Le choix d’Antoine Rousseau
Pas facile de passer après une quasi perfection stylistique et narrative comme Mademoiselle. Mais impossible n’est pas Chan-Wook Park, qui vient rappeler avec Decision to leave qu’il est sans aucun doute l’un des plus grands réalisateurs contemporains. Virtuose, sa mise en scène se réinvente à chaque séquence pour mettre en image un ballet amoureux romantique et pervers entre un flic et celle qui fait l’objet de son enquête. Les motifs ont beau être des archétypes de cinéma usés jusqu’à la moelle, Park Chan Wook les investit à chaque instant d’idées formelles qui donnent le vertige et subliment cette histoire d’amour contrariée. Inutile de dire que le Prix de la mise en scène décerné à Cannes semblait être le minimum syndical pour une telle œuvre dont on a pas fini d’explorer toute la richesse.
Le choix de Pierre Nicolas
C’est avec beaucoup de malice et d’exubérance que le tandem argentin Mariano Cohn et Gaston Duprat dépeignent le monde du cinéma dans Compétition officielle. En explorant de façon burlesque et outrancière les arcanes de fabrication du « plus grand film du monde », les cinéastes figurent surtout le théâtre d’une jubilatoire guerre d’égo et de vanité.
Le choix d’Augustin Pietron
Doit-on regarder un film d’Alex Garland pour autre chose que la mise en scène ? Si Annihilation instiguait le doute, Men vient le confirmer. Une métaphore grossière parce que tellement évidente sert de carcan à une suite d’images et de moments de mise en scène. L’exercice formel est réussi et toujours surprenant ; la simplicité du message fait hurler mais Jessie Buckley peut briller. Le contrat est rempli : est-ce que Men dit plus que son idée de base, certainement pas. Mais on reste chez A24 : une balade en forêt ne peut que dégénérer.
Le choix de Jean-Christophe Manuceau
À partir d’un sujet en apparence déjà vu (une femme tente l’expérience de la vie en commun avec un androïde mâle fabriqué pour répondre au mieux à ses désirs), la réalisatrice allemande Maria Schrader déjoue les pièges liés au sujet pour livrer une œuvre d’une grande intelligence, constamment surprenante. Maren Eggert, dans le rôle principal, livre une performance toute en intensité et subtilité, qui lui a valu le prix de la meilleur actrice aux German Film Awards en 2021. Avec humour, I’m your man pose des questions philosophiques essentielles sur l’avenir de l’humanité, dont le destin sera forcément, et plus tôt qu’on ne le croit, chamboulé par l’intelligence artificielle.
Le choix de Tanguy Bosselli
Plus proche de la narration en segments de Isao Takahata que des films de Hayao Miyazaki, La chance sourit à Madame Nikuko est un très bel hommage aux femmes japonaises et à leur condition difficile en tant que célibataires.
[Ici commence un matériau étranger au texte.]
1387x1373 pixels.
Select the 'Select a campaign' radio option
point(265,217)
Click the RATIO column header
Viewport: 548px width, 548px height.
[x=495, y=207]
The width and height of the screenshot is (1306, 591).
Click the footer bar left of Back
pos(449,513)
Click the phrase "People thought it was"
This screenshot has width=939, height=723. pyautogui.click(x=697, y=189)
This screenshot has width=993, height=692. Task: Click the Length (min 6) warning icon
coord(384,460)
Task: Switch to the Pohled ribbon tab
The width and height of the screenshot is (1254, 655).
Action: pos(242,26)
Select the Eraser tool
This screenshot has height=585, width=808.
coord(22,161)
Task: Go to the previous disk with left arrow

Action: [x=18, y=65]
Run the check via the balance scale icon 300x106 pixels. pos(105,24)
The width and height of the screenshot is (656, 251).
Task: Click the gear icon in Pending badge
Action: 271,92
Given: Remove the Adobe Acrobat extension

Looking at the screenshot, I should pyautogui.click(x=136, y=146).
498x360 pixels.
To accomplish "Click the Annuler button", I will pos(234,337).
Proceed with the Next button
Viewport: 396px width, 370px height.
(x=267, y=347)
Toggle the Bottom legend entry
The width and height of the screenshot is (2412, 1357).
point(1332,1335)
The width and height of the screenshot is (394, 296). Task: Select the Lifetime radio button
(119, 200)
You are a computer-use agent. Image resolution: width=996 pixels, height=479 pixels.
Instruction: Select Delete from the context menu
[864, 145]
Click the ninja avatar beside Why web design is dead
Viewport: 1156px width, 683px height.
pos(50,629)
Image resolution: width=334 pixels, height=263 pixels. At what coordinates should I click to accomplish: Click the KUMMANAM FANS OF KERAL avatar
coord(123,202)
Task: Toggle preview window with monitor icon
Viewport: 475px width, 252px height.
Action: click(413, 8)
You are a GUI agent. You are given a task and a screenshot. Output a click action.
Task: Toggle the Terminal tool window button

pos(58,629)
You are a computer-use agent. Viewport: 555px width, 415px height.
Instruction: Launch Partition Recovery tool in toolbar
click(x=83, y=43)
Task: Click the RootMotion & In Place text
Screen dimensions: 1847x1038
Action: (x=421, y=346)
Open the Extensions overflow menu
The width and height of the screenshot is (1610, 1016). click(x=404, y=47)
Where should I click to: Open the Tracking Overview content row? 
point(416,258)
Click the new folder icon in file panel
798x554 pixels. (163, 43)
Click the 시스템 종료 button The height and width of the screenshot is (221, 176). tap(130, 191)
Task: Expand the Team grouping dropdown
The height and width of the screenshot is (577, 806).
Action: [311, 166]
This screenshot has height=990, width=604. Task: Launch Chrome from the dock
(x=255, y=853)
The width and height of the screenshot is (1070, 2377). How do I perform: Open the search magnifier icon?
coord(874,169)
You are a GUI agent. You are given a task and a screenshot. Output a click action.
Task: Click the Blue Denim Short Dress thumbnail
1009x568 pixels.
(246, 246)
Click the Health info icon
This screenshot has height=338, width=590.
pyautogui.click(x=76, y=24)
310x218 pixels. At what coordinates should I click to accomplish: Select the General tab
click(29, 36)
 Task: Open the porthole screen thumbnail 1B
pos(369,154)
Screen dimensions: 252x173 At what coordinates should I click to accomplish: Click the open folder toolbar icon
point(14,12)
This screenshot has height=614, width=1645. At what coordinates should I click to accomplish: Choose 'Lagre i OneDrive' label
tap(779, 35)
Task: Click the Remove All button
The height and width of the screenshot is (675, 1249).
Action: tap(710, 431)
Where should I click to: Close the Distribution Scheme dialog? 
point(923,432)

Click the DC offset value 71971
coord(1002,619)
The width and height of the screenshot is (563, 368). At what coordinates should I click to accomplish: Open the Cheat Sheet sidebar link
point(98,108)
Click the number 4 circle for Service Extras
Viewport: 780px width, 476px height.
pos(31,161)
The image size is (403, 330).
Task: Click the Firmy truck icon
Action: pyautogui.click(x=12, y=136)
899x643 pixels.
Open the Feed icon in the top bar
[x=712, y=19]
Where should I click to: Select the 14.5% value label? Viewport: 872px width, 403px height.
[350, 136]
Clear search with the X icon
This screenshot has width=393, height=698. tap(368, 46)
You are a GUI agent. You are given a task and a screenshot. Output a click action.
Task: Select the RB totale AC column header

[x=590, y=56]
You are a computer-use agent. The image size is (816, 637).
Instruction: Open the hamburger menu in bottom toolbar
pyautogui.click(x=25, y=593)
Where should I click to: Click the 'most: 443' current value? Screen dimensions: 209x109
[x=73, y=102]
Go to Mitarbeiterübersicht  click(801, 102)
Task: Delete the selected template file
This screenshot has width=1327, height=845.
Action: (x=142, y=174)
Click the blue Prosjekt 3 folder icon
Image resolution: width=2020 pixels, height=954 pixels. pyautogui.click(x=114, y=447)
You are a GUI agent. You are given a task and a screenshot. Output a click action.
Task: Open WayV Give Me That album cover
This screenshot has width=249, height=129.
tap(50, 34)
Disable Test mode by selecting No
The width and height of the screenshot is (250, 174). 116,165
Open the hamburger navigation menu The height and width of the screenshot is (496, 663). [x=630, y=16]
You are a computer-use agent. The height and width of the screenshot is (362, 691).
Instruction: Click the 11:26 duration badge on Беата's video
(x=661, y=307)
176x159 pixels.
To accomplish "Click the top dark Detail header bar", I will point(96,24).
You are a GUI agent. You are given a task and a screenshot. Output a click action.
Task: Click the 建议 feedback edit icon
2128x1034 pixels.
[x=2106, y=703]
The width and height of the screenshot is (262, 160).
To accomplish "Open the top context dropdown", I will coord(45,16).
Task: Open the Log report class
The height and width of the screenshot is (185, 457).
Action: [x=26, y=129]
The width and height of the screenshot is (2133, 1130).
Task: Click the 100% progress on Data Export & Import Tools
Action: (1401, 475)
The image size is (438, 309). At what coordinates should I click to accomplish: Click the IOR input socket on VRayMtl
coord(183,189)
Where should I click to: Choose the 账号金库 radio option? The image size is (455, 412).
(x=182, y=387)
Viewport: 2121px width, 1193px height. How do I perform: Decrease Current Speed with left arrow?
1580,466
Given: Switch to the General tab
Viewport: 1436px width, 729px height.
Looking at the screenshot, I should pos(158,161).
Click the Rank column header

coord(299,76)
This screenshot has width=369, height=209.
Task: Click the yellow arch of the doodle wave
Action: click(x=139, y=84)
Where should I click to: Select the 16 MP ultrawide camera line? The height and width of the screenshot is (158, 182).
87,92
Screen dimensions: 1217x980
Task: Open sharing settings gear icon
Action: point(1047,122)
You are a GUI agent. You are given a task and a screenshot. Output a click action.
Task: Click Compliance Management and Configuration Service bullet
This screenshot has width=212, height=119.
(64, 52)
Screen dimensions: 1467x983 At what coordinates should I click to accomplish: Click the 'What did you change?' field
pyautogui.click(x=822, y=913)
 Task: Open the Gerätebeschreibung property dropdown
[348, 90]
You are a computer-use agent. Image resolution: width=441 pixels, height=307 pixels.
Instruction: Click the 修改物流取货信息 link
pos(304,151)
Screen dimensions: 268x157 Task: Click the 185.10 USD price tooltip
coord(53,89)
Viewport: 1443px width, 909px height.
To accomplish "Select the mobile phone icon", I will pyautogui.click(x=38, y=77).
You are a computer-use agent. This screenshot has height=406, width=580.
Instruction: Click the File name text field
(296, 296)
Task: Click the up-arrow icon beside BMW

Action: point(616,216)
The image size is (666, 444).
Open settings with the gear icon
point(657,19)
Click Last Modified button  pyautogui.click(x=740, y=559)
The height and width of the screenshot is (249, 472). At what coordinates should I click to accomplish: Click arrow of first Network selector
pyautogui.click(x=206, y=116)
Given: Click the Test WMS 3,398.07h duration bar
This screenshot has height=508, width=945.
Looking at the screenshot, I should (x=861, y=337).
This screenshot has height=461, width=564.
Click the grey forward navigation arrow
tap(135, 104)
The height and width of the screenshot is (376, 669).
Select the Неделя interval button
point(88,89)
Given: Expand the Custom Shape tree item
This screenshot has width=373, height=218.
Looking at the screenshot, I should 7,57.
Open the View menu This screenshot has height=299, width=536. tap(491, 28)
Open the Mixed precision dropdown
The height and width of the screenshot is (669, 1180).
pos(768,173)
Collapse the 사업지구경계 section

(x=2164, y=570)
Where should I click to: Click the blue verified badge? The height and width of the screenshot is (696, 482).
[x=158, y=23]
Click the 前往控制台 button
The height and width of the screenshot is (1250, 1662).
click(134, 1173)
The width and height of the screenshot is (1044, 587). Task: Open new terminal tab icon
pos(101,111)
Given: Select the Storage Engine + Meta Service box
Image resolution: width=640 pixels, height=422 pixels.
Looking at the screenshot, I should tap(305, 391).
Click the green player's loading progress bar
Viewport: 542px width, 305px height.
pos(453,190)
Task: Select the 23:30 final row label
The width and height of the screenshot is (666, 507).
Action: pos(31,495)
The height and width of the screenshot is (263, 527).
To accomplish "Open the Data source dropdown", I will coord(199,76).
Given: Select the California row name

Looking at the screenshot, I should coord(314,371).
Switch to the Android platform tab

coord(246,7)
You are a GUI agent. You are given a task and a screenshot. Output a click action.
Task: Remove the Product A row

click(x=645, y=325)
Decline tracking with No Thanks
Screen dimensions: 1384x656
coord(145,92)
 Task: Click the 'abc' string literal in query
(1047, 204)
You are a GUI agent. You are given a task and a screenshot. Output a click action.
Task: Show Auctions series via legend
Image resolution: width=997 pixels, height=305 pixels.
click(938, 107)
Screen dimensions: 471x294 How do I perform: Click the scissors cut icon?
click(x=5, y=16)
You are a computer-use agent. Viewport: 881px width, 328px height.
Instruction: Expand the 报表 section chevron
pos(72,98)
L’attachement aux personnages principaux est immédiat. Aussi le film, d’une grande simplicité et orné de dessins remarquables, se pare de quelques moments oniriques d’une grande émotion.
Le choix de Victor Van De Kadsye
Sacré par le jury cannois de Vincent Lindon avec le Prix de la Mise en Scène à la clé, Decision To Leave ne tient pas uniquement par la réalisation inventive et méticuleuse que l’on connait de Park Chan-wook. C’est avant tout un thriller remarque dans son écriture, où la brume de l’enquête se dissipe pour laisser apparaître un récit romantique tourmenté qui rappelle les coups d’éclats de Mademoiselle et Thirst.